RECORDS SHOWN —
..........
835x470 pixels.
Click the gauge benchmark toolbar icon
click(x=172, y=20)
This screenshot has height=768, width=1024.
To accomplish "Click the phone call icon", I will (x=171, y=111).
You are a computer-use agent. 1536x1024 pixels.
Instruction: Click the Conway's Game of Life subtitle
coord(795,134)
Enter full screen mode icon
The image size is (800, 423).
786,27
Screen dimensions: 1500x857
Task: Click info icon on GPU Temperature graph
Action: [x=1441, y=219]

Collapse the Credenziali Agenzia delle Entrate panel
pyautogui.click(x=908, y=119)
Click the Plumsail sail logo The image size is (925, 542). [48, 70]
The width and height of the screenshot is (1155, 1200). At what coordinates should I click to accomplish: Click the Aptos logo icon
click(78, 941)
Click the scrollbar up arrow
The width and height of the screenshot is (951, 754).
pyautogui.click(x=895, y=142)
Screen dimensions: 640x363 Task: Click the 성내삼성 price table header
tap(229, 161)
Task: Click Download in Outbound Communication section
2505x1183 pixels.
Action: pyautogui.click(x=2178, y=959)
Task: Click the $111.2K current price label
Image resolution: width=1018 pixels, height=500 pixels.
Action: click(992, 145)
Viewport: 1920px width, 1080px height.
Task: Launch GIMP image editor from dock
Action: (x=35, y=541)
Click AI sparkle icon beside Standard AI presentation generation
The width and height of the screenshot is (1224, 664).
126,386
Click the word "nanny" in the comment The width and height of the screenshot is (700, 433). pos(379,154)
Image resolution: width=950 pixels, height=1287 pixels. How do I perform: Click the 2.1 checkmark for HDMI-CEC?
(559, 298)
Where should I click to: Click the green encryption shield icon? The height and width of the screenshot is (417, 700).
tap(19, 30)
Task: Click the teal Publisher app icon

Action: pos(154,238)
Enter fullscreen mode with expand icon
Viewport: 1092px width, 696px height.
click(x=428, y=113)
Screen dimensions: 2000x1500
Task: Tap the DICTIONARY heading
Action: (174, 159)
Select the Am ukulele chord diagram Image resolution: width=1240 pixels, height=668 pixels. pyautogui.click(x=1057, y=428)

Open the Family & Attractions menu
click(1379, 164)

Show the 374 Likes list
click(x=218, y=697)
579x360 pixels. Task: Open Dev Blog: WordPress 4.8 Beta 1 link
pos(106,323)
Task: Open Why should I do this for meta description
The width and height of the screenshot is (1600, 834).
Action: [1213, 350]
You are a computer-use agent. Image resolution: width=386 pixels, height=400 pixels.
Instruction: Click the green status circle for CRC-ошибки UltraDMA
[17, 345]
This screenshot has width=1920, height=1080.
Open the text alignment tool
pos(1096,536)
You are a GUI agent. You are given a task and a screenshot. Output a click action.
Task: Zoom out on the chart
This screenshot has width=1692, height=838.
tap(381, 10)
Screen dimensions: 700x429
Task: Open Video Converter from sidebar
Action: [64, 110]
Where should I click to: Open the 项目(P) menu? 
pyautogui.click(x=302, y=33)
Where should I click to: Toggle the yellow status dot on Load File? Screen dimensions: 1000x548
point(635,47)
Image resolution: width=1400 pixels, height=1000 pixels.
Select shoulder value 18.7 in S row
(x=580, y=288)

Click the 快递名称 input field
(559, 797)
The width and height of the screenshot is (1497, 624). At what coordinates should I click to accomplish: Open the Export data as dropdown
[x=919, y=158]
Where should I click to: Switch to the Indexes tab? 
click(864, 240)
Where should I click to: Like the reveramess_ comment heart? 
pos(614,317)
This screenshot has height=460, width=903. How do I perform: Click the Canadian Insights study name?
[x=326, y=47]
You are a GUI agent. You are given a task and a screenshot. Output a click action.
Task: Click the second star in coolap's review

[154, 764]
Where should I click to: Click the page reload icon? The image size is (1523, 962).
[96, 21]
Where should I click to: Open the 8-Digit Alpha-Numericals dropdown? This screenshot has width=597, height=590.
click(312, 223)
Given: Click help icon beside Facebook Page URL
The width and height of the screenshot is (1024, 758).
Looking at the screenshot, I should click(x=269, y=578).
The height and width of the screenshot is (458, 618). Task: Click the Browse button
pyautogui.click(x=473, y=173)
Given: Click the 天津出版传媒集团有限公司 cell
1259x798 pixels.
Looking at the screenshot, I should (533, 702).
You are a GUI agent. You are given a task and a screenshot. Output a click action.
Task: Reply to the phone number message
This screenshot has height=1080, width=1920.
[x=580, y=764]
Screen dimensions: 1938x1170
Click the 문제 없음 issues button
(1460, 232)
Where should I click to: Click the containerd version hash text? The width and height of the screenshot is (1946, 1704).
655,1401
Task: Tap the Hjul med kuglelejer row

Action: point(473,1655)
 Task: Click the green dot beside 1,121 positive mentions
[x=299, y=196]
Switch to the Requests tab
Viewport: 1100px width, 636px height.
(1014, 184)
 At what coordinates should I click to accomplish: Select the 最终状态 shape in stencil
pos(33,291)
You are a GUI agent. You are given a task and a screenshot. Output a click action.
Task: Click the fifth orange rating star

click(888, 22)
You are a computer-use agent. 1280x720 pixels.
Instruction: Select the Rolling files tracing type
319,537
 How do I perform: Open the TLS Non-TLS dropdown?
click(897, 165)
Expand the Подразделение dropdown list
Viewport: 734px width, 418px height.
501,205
..........
WRITTEN REQUEST — Copy out every line of the entries from the one containing "Where should I click to: Click the page" down to the one containing "click(312, 223)", both of those lines included, with nothing changed.

FULL ANSWER —
Where should I click to: Click the page reload icon? The image size is (1523, 962).
[96, 21]
Where should I click to: Open the 8-Digit Alpha-Numericals dropdown? This screenshot has width=597, height=590.
click(312, 223)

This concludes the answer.